══ Material for this exercise ══
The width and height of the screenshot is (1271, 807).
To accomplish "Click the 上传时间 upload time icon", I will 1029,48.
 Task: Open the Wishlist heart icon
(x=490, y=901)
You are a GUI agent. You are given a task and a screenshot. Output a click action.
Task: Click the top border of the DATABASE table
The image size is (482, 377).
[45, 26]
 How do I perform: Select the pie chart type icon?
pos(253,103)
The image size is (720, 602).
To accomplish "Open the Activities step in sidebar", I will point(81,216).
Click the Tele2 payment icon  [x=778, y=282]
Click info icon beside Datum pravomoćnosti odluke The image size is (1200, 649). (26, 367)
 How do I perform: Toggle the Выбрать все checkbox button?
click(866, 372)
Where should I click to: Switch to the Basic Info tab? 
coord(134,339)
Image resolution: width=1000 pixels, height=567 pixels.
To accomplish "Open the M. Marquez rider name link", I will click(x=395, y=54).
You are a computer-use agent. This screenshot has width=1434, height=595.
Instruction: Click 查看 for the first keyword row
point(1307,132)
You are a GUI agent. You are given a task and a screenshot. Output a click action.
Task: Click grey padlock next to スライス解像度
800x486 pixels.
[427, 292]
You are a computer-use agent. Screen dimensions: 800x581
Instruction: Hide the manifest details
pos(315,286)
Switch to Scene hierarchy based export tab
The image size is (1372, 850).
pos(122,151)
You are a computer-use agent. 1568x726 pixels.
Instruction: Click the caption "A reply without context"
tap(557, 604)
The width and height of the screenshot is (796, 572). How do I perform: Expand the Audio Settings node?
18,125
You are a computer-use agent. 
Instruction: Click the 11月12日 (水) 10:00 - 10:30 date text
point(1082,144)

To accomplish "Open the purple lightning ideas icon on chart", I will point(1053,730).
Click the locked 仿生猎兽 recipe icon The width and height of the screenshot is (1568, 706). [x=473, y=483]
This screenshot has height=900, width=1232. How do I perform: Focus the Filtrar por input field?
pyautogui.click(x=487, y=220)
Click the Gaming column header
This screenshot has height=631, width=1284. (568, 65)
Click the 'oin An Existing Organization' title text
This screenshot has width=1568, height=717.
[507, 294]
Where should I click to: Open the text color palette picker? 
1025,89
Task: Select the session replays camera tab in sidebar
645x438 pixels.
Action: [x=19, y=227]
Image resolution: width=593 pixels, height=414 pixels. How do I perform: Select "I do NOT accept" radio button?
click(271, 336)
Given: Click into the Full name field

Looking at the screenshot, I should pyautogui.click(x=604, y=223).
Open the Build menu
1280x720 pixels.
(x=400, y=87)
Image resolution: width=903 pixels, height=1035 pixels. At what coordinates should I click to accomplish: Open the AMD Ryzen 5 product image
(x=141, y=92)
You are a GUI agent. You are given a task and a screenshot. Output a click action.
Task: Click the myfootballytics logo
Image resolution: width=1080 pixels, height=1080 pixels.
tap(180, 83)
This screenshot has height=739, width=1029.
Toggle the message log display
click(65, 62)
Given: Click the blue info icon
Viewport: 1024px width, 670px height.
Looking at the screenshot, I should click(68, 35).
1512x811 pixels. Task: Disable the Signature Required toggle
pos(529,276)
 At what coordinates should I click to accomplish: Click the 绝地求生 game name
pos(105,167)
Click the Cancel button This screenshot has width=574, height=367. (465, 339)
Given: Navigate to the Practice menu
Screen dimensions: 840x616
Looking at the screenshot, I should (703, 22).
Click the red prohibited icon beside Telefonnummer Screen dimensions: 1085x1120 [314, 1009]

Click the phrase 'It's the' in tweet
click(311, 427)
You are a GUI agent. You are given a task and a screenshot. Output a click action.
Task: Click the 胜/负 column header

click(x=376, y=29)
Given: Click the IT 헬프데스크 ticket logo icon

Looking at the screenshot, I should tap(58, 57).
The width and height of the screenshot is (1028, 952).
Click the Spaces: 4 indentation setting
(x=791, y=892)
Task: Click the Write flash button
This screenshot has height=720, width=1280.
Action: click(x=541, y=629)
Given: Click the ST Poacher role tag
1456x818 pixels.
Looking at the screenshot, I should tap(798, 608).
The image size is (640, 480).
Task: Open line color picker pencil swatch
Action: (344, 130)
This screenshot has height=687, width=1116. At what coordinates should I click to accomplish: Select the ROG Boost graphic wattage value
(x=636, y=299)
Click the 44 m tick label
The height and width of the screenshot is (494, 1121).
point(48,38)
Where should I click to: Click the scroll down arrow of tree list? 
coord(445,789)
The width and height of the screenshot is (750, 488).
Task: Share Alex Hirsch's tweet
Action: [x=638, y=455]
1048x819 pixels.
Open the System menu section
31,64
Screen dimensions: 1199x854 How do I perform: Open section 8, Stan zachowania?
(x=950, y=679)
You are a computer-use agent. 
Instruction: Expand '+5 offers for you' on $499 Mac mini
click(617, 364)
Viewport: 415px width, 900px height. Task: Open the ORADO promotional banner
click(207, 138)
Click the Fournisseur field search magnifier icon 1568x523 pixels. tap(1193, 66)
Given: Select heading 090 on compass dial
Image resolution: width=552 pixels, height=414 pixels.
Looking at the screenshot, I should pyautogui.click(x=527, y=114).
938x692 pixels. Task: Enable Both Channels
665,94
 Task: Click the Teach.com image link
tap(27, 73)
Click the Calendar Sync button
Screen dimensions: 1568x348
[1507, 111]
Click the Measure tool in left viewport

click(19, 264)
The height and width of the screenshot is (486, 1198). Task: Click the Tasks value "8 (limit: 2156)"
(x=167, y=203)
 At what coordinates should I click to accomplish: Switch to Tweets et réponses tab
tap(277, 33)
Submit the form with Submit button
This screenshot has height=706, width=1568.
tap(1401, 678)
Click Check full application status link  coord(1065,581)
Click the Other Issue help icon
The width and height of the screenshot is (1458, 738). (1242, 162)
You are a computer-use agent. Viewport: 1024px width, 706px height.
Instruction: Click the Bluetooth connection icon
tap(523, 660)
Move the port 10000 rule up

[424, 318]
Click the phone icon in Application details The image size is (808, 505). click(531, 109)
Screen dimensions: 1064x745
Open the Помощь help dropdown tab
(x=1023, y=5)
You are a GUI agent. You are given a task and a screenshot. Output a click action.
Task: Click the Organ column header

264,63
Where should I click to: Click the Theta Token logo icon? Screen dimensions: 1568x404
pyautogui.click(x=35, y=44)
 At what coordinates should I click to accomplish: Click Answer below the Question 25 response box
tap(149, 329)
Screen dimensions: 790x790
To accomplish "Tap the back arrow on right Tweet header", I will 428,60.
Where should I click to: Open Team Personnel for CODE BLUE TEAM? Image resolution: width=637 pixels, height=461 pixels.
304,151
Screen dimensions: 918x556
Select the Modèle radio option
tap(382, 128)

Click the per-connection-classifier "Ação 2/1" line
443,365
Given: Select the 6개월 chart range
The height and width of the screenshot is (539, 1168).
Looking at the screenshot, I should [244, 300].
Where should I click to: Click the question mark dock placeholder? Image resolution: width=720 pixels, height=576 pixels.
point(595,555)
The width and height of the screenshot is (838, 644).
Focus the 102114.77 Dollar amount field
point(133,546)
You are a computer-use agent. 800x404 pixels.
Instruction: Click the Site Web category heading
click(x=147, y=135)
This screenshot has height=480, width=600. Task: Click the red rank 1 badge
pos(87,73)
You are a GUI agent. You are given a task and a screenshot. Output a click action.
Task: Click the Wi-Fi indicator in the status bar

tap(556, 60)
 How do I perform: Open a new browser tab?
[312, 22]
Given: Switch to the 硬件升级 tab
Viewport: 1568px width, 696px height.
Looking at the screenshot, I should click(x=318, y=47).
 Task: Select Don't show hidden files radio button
═══
▸ Problem details
What belongs in the answer is each line from the listing above that contains "sidebar".

▸ Written answer
To accomplish "Open the Activities step in sidebar", I will point(81,216).
Task: Select the session replays camera tab in sidebar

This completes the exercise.